Thank you for the details.

regards,
Umesh

May I ask whether it is reproducible? If so, is the MySQL community interested in such cases?

Hi JINSHENG BA,

Thank you  once again for follow up on this.
As development expect non-docker steps, I was trying to setup everything locally and verify on physical boxes. I had issues building TPC-H, which I fixed today(Thanks to George Ma, who had shared a copy and HOW TO on TPC-H in one of his bug report which I'm using here ) and hopefully by tomorrow will be able to verify/reproduce Bug #116309 &  Bug #116241.  Thank you once again and sorry for the delay.

regards,
Umesh

Thank you for being patient with me on this.
I'm not sure how much this patch fixes the issue but observed the behaviour and hope that development team would take a look at this and take a call further on the suggested patch.  I'll be joining the verification results file shortly. Thank you.

Note - Synopsis says "YPC-H Query 8" but How to/Description uses "Query 16", do you mind if I change Synopsis to reflect the same? Thank you.

regards,
Umesh

9.1.0 - test results (with and without the suggested patch)

Attachment: 116309.results.txt (text/plain), 18.30 KiB.

>I had issues building TPC-H.

Sorry for that! My apologies for using docker. Actually, I am happy to provide my entire data folder or any other info if you need it.  

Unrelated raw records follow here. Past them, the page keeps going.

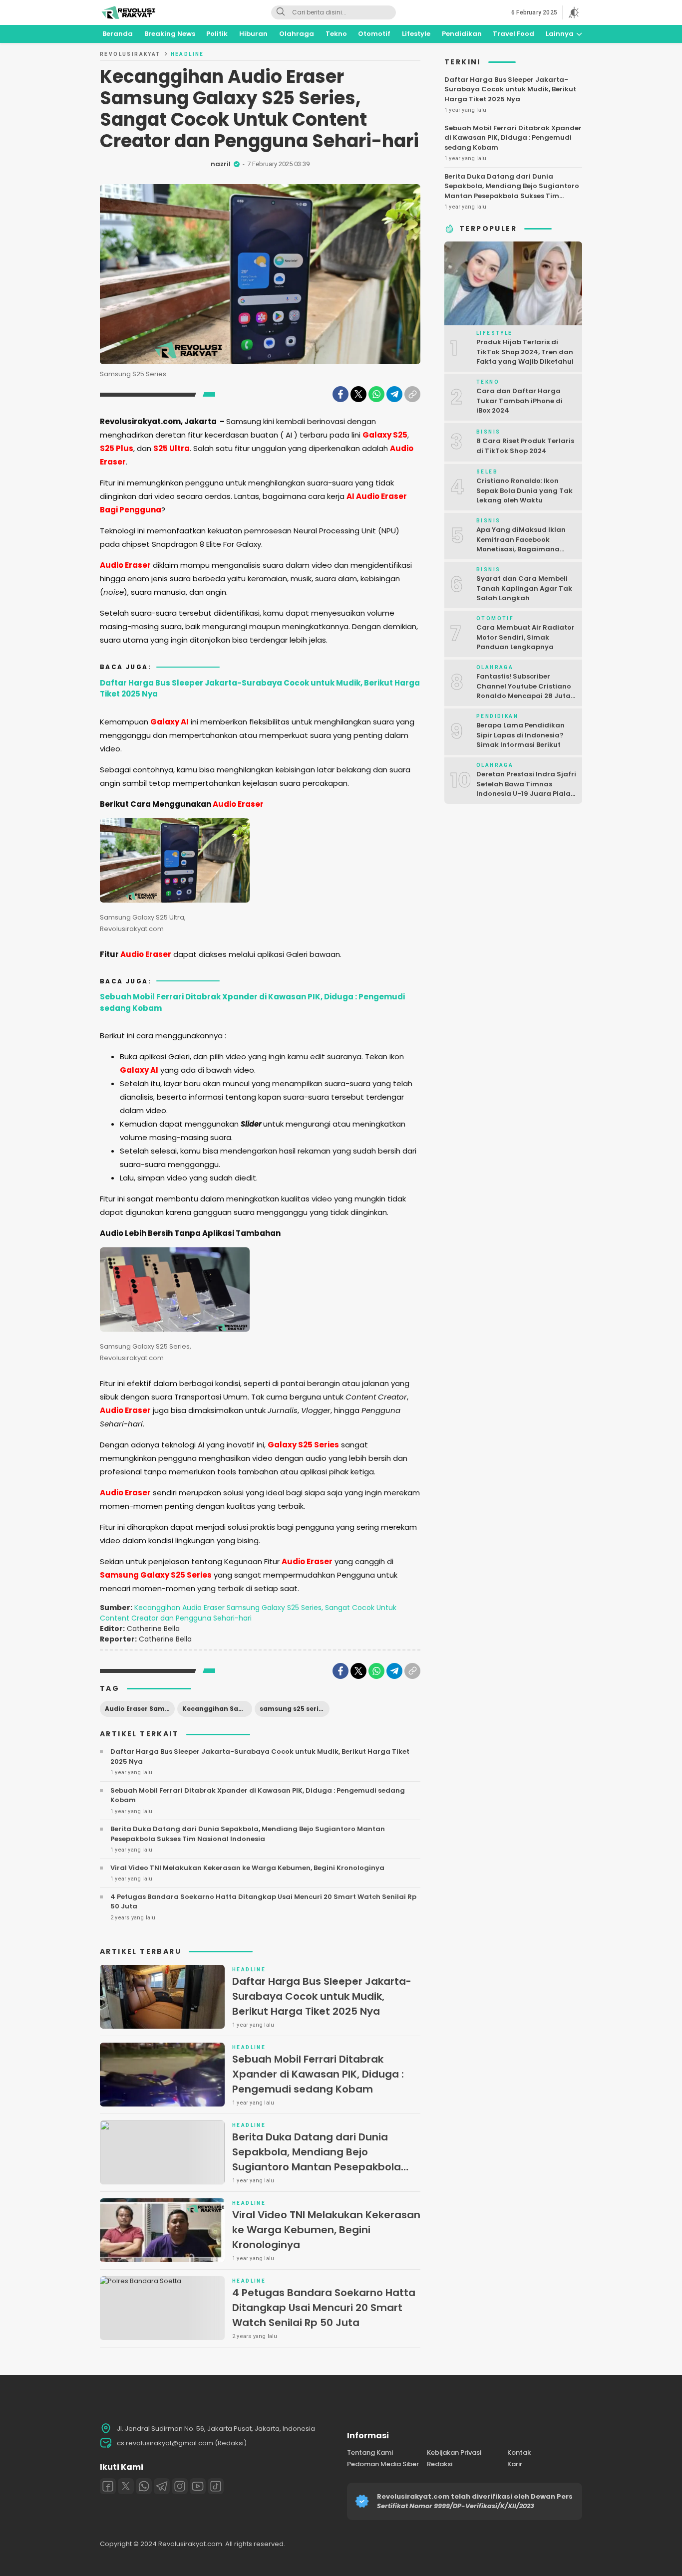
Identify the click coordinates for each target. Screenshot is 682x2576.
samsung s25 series (293, 1708)
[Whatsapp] (144, 2486)
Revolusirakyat (130, 54)
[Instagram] (180, 2486)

>I'm not sure how much this patch fixes the issue but observed the behaviour and hope that development team would take a look at this and take a call further on the suggested patch. 

Thanks for looking into it! Yes, I should clarify that it is not a proposed correct patch. Instead, I want to show that there exists a much more efficient query plan for executing TPC-H benchmark, and I am wondering whether we can optimize the the query optimizer to enable the more efficient query plan in default. I believe, at least, it improves the execution efficiency on the TPC-H benchmark.